>>>

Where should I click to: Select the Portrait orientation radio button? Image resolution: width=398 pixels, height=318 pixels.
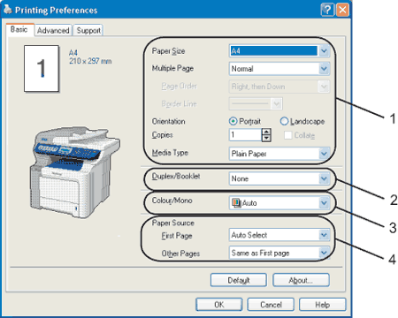coord(233,121)
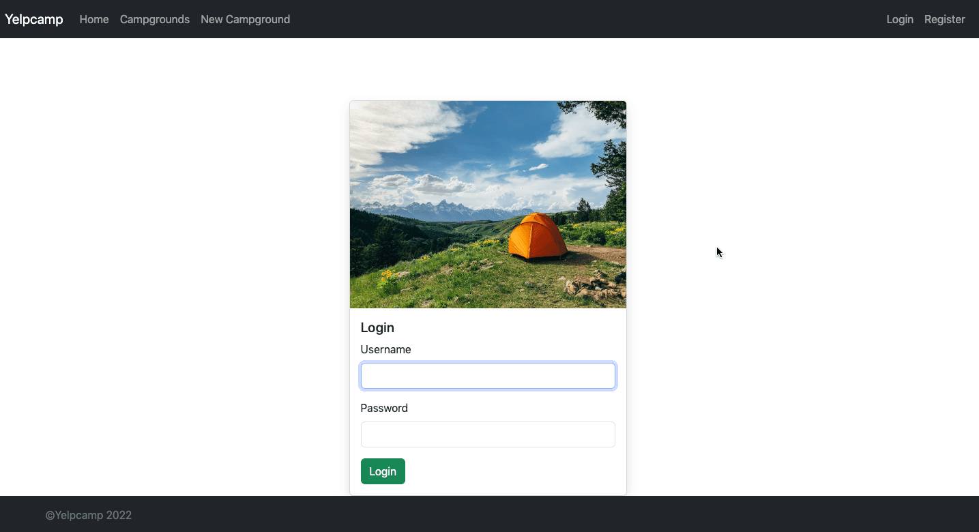Click the snowy mountains in the photo
Image resolution: width=979 pixels, height=532 pixels.
(x=437, y=208)
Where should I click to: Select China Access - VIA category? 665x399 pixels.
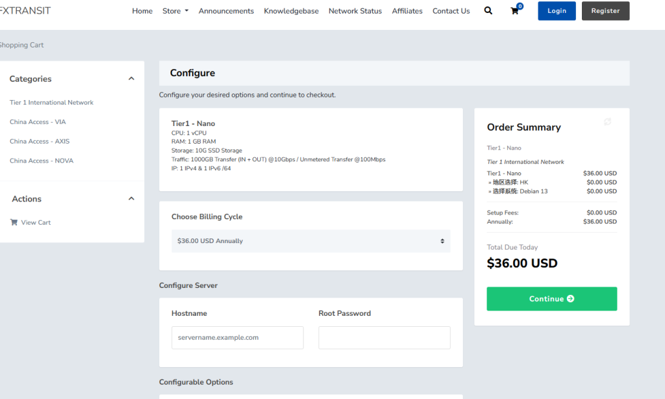point(38,122)
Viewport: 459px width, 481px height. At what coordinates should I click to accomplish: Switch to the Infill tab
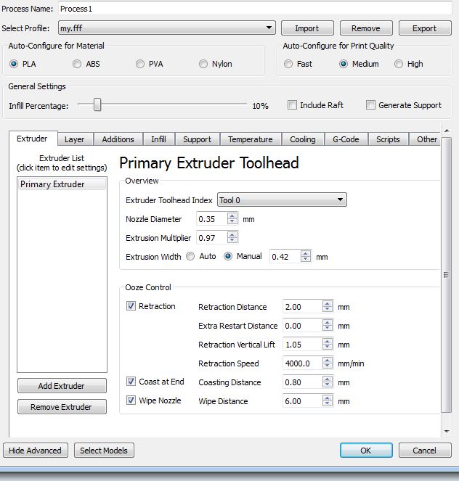[158, 139]
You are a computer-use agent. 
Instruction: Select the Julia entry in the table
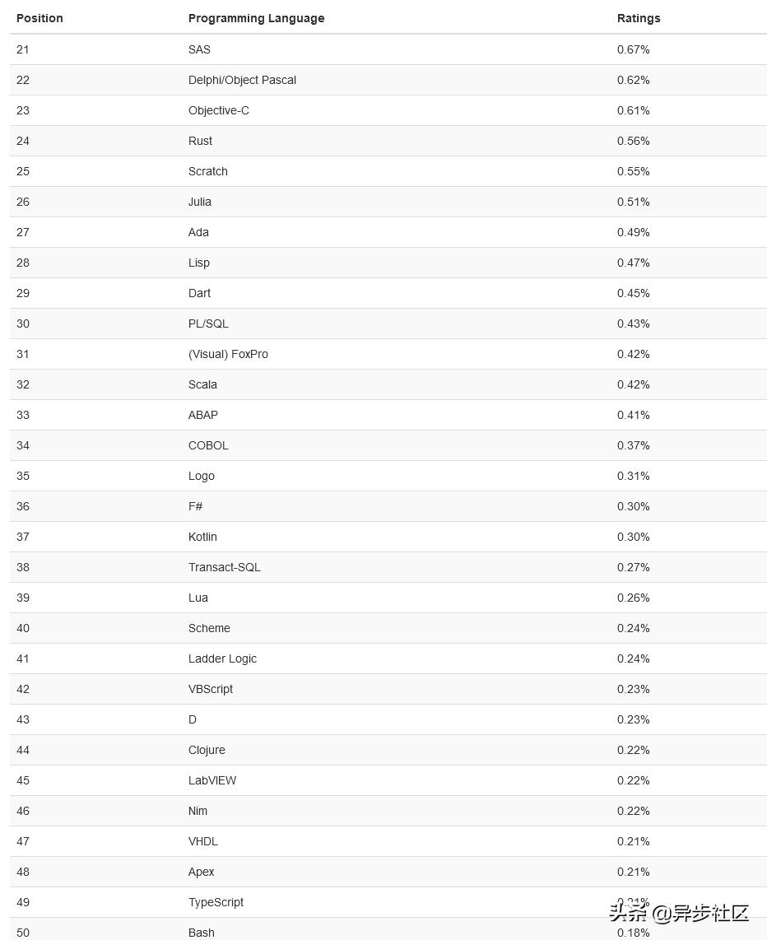pyautogui.click(x=199, y=202)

<<<

◆ Required action
Output the entries above verbatim, with no picture included.

◆ Exercise result
Where should I click to: Select the Portrait orientation radio button? Image resolution: width=398 pixels, height=318 pixels.
coord(233,121)
Click the snowy mountains in the photo
Image resolution: width=979 pixels, height=532 pixels.
(x=437, y=208)
Where should I click to: Select China Access - VIA category? 665x399 pixels.
point(38,122)
Viewport: 459px width, 481px height. At what coordinates should I click to accomplish: Switch to the Infill tab
[158, 139]
You are a computer-use agent. 
Instruction: Select the Julia entry in the table
pyautogui.click(x=199, y=202)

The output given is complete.